EXTRACT PROVIDED »
Or were the cops just crooked and incompetent?
The Jennings Police Department and the Jefferson Davis Parish Sheriff’s Office were notorious for corruption and misconduct. In the ‘90s, multiple officers were involved or charged in major drug trafficking deals, obstruction of justice, illegal traffic stops, and using public funds to make large purchases for themselves. Jefferson Davis Parish still has nearly 20 unsolved homicides — for a town of just 10,000, this is both an extremely large number of murders and an appalling clearance rate (measure of crimes solved).
The misconduct carried into the new millennium, with officer Phil Karam deliberately open firing on several fellow cops, a sexual violence and harassment lawsuit filed by eight female Jennings cops against their male colleagues, and a police chief accused of stealing $4,500 in cash, 1,800 pills, more than 380 grams of cocaine, and several pounds of marijuana from the department’s evidence room.
Multiple Coverups
In 2007, Sergeant Jesse Ewing discovered that two female inmates at the city jail had information on the murders (four at the time) and wanted to talk. They told Ewing on audiotape that “higher-ranking officers” had covered up the murders. Ewing didn’t trust his colleagues, so he delivered the tapes to a local PI who then gave them to the FBI. The FBI turned them right over to the local task force Ewing didn’t trust. Ewing was charged with malfeasance in office and sexual misconduct and was terminated, after having served 20 years. Ewing’s tapes weren’t released to the public, but much of the information on them is corroborated by task force interviews in which witnesses claimed that local law enforcement were somehow involved in the murders. That information wasn’t made public either, until Brown reported on it.

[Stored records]

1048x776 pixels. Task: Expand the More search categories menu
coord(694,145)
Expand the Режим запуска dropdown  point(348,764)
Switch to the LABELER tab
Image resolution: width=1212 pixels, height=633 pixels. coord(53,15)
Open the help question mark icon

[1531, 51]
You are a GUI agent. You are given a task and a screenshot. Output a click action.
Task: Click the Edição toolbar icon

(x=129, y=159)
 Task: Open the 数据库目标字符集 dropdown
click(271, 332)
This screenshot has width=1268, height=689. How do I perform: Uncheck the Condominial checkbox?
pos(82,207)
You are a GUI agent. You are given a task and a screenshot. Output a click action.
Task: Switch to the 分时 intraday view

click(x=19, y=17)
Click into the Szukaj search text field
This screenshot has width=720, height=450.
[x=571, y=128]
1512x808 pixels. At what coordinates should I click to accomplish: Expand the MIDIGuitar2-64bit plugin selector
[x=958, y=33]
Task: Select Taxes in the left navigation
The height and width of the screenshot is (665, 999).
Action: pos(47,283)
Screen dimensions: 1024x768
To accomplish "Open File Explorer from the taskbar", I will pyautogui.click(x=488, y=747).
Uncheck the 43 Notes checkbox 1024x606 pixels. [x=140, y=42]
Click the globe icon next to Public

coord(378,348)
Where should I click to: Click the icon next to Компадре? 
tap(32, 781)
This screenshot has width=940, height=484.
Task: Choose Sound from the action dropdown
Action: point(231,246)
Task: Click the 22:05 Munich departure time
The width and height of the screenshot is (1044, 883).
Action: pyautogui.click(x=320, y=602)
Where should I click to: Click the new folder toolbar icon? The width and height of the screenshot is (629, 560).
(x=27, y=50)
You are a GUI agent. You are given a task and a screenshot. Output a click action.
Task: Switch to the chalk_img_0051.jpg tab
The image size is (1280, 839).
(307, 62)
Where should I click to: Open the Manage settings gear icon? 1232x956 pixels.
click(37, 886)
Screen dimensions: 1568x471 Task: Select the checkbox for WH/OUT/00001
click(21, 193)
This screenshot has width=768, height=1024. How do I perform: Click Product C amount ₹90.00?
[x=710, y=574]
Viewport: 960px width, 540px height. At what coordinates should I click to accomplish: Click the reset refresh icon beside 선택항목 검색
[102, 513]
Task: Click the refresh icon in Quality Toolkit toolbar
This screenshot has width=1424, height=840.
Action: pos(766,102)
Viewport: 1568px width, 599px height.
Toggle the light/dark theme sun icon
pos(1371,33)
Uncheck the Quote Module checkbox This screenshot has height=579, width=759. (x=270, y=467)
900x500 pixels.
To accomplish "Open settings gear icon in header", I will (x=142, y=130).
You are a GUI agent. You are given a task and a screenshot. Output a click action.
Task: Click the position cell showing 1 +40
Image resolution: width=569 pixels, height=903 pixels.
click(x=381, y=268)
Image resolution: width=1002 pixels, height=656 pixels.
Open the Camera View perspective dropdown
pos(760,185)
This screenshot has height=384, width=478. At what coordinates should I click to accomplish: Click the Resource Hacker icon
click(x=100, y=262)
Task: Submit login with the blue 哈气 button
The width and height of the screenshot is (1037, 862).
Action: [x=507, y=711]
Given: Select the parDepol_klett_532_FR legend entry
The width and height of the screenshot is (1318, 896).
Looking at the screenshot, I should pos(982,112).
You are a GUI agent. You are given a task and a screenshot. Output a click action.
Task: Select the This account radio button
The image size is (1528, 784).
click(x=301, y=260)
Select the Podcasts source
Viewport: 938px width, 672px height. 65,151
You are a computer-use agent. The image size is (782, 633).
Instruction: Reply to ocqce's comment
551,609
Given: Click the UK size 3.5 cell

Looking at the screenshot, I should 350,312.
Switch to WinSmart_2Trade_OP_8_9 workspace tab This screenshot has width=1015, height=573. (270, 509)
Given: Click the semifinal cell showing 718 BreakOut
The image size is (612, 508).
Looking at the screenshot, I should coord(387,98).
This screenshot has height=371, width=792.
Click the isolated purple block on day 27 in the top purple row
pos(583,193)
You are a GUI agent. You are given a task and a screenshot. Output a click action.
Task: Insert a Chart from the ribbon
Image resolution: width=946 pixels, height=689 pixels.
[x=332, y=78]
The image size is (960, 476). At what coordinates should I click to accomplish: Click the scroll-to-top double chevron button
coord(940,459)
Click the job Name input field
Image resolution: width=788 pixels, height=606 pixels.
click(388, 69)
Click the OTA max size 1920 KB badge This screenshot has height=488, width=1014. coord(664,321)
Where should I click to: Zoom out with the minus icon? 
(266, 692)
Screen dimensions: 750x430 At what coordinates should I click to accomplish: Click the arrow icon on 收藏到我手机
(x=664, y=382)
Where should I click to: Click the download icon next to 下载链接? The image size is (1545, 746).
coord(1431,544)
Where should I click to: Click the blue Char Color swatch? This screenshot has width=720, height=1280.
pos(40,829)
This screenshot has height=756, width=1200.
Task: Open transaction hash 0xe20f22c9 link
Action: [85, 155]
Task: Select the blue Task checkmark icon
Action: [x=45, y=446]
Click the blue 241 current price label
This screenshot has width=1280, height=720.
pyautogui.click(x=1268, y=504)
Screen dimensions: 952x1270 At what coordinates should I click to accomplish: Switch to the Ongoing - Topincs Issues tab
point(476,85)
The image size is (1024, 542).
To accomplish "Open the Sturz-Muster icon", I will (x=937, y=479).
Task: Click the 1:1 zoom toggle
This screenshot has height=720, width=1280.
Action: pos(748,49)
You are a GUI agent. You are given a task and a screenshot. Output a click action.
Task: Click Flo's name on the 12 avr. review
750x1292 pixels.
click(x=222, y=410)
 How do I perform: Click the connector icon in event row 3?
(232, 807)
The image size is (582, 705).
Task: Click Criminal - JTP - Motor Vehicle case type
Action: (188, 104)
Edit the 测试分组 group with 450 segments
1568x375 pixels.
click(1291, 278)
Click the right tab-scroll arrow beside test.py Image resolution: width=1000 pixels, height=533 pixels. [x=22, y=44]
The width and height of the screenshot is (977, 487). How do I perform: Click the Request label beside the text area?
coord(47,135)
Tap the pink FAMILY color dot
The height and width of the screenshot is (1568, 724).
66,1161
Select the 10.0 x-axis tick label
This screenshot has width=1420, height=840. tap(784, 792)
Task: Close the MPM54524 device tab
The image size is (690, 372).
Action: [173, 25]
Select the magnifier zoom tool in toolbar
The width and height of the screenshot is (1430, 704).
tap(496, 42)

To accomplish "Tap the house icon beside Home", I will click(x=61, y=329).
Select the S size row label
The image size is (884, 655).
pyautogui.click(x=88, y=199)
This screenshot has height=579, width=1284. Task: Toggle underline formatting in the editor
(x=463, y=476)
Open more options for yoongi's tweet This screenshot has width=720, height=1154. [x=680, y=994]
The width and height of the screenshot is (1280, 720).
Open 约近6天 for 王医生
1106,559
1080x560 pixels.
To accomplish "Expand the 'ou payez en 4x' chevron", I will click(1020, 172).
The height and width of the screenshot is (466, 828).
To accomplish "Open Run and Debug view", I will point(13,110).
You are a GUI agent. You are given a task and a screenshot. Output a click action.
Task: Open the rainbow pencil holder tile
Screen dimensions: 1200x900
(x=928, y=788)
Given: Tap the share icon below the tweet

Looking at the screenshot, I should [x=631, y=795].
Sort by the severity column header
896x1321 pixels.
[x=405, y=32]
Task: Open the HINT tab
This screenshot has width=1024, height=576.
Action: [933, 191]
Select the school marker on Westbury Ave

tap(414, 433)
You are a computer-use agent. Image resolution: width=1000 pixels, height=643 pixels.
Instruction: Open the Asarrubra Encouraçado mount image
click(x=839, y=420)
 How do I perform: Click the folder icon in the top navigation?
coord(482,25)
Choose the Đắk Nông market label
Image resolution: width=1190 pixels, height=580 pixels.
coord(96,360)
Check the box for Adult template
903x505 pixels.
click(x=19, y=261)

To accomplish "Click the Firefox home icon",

TASK INSTRUCTIONS »
1 - Using the extract on Jennings police misconduct, list each thing the police chief was accused of stealing from the department's evidence room.
2 - Carry on the extract about the Jennings police coverups, beginning right after its last sentence.

ANSWERS TO THE PROBLEMS »
1 -
- $4,500 in cash
- 1,800 pills
- more than 380 grams of cocaine
- several pounds of marijuana

2 -
Later, Brown learned through his investigation that Louisiana Congressman Charles Boustany had allegedly had sex with three of the victims at that motel where the girls worked. And that a field representative for Boustany actually owned the hotel. Boustany tried to sue Brown for defamation but dropped the suit after he lost the election.
There is literally a book’s worth of corruption from law enforcement in Jennings, Louisiana. In 2009, in response to public outcry, DNA tests were performed on local law enforcement supposedly in an attempt to dispel “rumors” and “gossip.” The results of those tests were not revealed though. And the strip club owner, Frankie Richard, seems to have eluded further charges despite his intimate connections with the girls and all of his shady dealings in Jennings. In 2007, Richard beat a rape case in which he allegedly threatened the victim: “If you tell anyone, bitch, you will end up like the others.”
These Eight Women Deserve Justice
In 2020, a New Orleans nonprofit called the Promise of Justice Initiative called for a federal inquiry into Jefferson Davis Parish and surrounding communities’ law enforcement, saying the area is subject to a “dangerous level of incompetence by law enforcement.” The current Jeff Davis Parish Sheriff’s Office Chief Deputy Chris Ivey released a statement saying, “This is something that happened 20 years ago and none of the people involved work for us, so I don’t think we have anything to do with it.”
And so the Jeff Davis Eight murders remain unsolved. It shouldn’t matter that these eight young women were sex workers or struggled with drug addiction. Their lives still mattered. But law enforcement in the town where they were murdered seem to have discarded them like trash.
The letter from the Promise of Justice Initiative to the Justice Department stated, “The Jefferson Davis Parish law enforcement agencies and leadership have a long tradition of misconduct and corruption that has gone unchecked. This behavior has encouraged criminal activity and violence, especially violence against women, to flourish in the region.”